Vector Acceleration -- Set the vector acceleration for coordinated motion.

Syntax: VA n

Units: counts/sec^2. Acceleration rate for the resultant velocity vector.

VD

Vector Deceleration -- Set the vector deceleration for coordinated motion.

Syntax: VD n

Units: counts/sec^2. Deceleration rate for the resultant velocity vector.

Array Commands

QU

Upload Array -- Upload array data from the controller to the host.
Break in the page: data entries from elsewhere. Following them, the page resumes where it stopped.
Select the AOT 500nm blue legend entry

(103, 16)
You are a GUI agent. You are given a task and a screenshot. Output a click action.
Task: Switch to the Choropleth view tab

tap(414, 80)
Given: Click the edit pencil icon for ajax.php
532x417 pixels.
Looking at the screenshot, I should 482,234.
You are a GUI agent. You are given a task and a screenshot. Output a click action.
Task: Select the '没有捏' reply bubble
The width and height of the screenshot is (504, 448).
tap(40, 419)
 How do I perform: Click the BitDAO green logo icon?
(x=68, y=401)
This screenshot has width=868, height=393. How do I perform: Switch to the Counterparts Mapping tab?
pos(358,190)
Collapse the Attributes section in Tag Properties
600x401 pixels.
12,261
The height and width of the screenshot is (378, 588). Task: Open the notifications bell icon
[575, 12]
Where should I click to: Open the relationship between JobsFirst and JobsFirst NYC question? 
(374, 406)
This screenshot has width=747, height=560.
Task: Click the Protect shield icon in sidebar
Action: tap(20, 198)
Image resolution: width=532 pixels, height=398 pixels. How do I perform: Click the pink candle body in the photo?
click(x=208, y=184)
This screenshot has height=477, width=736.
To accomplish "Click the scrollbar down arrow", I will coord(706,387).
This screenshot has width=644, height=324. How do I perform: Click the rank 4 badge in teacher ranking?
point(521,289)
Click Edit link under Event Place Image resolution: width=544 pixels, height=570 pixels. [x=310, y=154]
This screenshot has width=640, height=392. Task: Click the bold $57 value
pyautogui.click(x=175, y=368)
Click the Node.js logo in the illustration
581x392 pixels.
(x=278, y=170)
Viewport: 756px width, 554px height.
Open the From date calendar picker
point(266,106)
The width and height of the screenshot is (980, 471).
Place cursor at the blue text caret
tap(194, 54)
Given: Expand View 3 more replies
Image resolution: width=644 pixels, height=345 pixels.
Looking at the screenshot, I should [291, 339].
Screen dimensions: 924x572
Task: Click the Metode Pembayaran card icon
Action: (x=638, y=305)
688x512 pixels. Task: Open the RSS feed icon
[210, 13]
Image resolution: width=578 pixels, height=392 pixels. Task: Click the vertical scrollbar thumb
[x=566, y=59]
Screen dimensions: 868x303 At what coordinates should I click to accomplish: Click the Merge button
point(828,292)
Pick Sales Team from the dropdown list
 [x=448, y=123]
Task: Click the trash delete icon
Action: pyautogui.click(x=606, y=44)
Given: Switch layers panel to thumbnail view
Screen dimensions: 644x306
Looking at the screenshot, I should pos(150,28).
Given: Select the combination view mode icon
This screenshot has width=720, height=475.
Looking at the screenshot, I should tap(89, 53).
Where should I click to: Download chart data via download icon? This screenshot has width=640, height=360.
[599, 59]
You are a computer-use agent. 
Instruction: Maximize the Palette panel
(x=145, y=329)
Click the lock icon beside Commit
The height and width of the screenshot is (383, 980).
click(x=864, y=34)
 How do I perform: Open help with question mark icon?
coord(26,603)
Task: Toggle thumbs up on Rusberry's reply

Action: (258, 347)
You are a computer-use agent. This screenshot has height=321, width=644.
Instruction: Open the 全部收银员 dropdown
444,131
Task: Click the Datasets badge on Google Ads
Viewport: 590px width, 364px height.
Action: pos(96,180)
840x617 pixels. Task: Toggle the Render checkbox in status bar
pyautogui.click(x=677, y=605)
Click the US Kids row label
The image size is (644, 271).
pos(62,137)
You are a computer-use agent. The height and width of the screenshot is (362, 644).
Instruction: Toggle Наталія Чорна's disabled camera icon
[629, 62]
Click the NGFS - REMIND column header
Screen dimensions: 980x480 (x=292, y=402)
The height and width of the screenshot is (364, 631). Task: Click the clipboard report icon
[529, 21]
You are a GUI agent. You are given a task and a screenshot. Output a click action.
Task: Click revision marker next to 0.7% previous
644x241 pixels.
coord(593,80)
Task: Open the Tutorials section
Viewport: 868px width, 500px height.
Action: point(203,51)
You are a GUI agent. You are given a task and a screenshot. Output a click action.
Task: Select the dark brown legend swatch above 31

Syntax: QU name[], start, end

QU data[] uploads the entire array named "data". QU data[], 0, 99 uploads elements 0 through 99. The IOC uses QU when the UPLOAD_CMD PV is triggered, uploading all user arrays and populating the UARRAY waveform PVs.

DM

Dimension Array -- Create a named array on the controller.

Syntax: DM name[size]

DM data[1000] creates a 1000-element array named "data". Arrays persist in controller RAM until RS or power cycle (unless saved with BV). Array names can be up to 8 characters.

BV

Burn Variables and Arrays -- Save all variables and arrays to EEPROM.

Syntax: BV

Unlike BN (which saves parameters only), BV saves user-created variables and array contents to non-volatile memory. Arrays must be dimensioned with DM before BV will save them.

Error Clear

AZ

Clear Latched Amplifier Errors -- Clear latched amplifier fault flags.

Syntax: AZ n

AZ1 clears faults on all amplifiers. Resets latched overcurrent, overvoltage, undervoltage, overtemperature, and ELO (EtherCat Lost) flags so the amplifier can be re-enabled. Does not fix the underlying condition -- if the fault condition persists, the flag will latch again.

The IOC sends AZ1 when the CLEARAMPFAULTS_CMD PV is processed. Available on 40xx/41xx series controllers.